Announcement

**s_j_newbury** · 09 February 2024, 09:27 AM

Originally posted by Panix View Post

No support of cards and only a few operating systems are supported too, which you omitted. I dunno about Gentoo and also I don't care - it's not one of the supported operating systems. I included a number of links in which ppl had trouble configuring Rocm let alone using it with their graphics cards.

Face it, AMD is a failure in Linux in EVERYTHING except gaming. Even then, there's a number of limitations due to their open source stature - and while it's a good principle to live by - there are some limitations and problems.

But, outside gaming, AMD (gpus) are just unusable and when you can use it - progress is slow, features are missing or not working - in other words, there's crashes or problems - and that's why ppl pick Nvidia or switch to Nvidia - even with their bad rep and closed software.

I don't think AMD GPUs, the drivers, or the support libraries are inherently unstable, but they are attempting to deploy upon an unstable base, and don't get the test coverage for every GPU which they've written code for.
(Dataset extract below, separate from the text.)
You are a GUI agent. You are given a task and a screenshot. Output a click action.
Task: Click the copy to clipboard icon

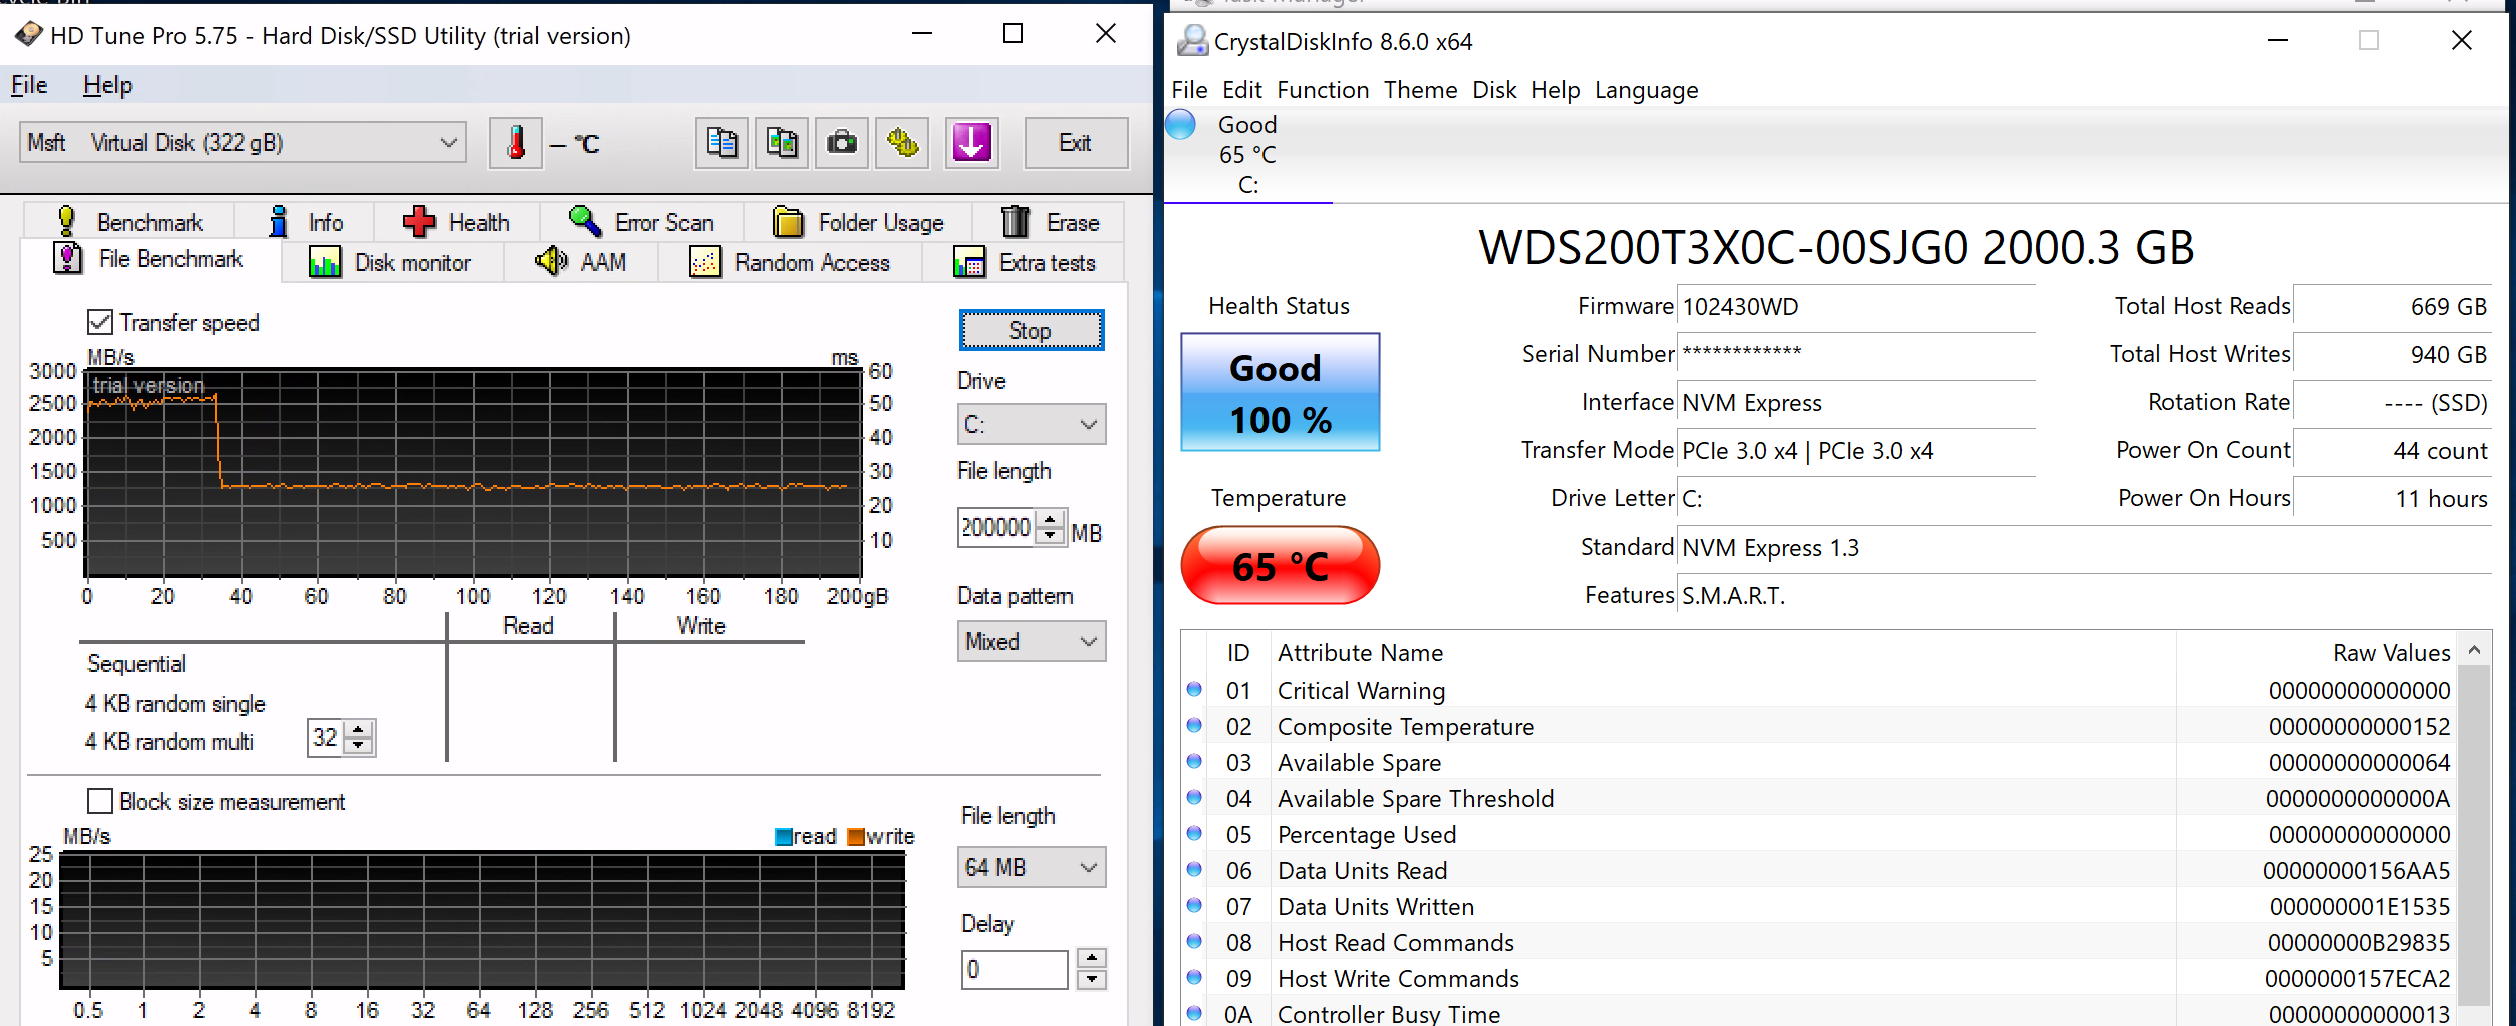(721, 143)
The ROCm/HIP support in various external projects also doesn't get the same amount of testing as for NVIDIA/CUDA.

Well my point with Gentoo isn't that AMD supports it, but it's easy to build a version of ROCm to support *your* GPU, otherwise a generic version of ROCm is huge, and potentially includes untested broken code for certain GPUs. A version that only supports the "officially supported" GPUs is still pretty big. That's probably one of the issues for distributions. AMD not supporting many Operating Systems isn't something I really care about, and is in my opinion something of a mistake in the other direction from AMD; they should make it easier for downstream distributors to package and support the platform, it's mostly just a matter of policy. If instead of supporting the binary releases for specific distributions, they could put the resources into helping downstream distributions with bug triaging and packaging issues. Hopefully, they'll move this way, I think there's plenty of untapped potential. For what it's worth, my interactions with their GitHub issue tracking has been fairly positive.

It's worth bearing in mind a given CUDA release will only support certain GPUs, if you want to use an older model you'll have to use a legacy version. It's just that they do keep legacy versions working for quite a while so it's an accepted approach from users and third party developers. Old versions of ROCm can be used but that just means old bugs, or incompatibilities with third party projects. AMD potentially is better positioned to provide an integrated compute framework on Linux, because as I suggested it can be built and packaged along with the rest of the system, while CUDA is obviously proprietary so can only be deployed on top.

**Panix** · 09 February 2024, 11:41 PM

Originally posted by s_j_newbury View Post

I don't think AMD GPUs, the drivers, or the support libraries are inherently unstable, but they are attempting to deploy upon an unstable base, and don't get the test coverage for every GPU which they've written code for. The ROCm/HIP support in various external projects also doesn't get the same amount of testing as for NVIDIA/CUDA.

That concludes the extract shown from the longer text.